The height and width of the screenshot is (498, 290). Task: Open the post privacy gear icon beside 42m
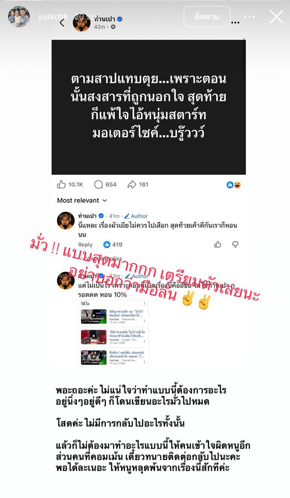[113, 27]
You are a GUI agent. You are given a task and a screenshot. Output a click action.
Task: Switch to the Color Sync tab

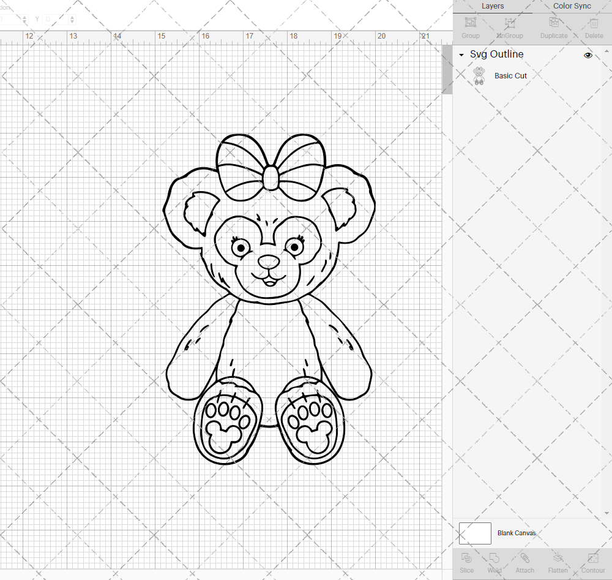coord(572,6)
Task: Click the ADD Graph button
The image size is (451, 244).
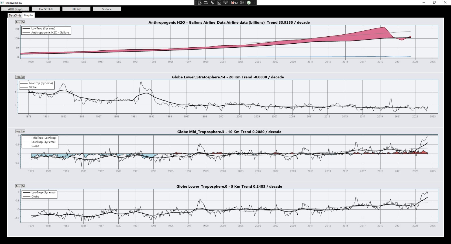Action: [x=15, y=9]
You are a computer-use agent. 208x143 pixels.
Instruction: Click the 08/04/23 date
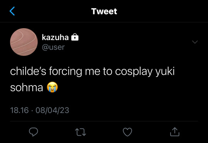(52, 110)
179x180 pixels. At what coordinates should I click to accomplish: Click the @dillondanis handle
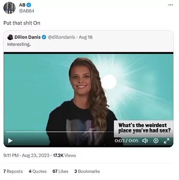click(61, 37)
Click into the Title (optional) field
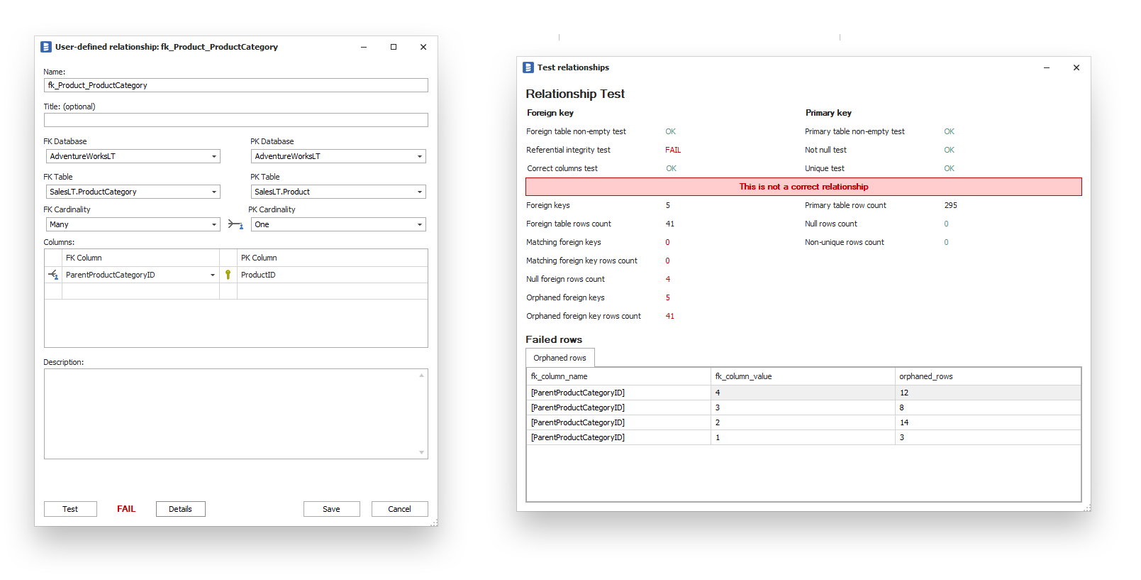Image resolution: width=1141 pixels, height=580 pixels. (235, 120)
* * * *
#### Problem
Transcribe every entry word for word, but skip the pictures.

#### Answer
The height and width of the screenshot is (498, 290). Task: Open the post privacy gear icon beside 42m
[113, 27]
You are a GUI agent. You are given a task and a screenshot. Output a click action.
Task: Switch to the Color Sync tab

coord(572,6)
Task: Click the ADD Graph button
The image size is (451, 244).
Action: [x=15, y=9]
You are a computer-use agent. 208x143 pixels.
Instruction: Click the 08/04/23 date
(52, 110)
179x180 pixels. At what coordinates should I click to accomplish: Click the @dillondanis handle
click(61, 37)
Click into the Title (optional) field
Image resolution: width=1141 pixels, height=580 pixels. (235, 120)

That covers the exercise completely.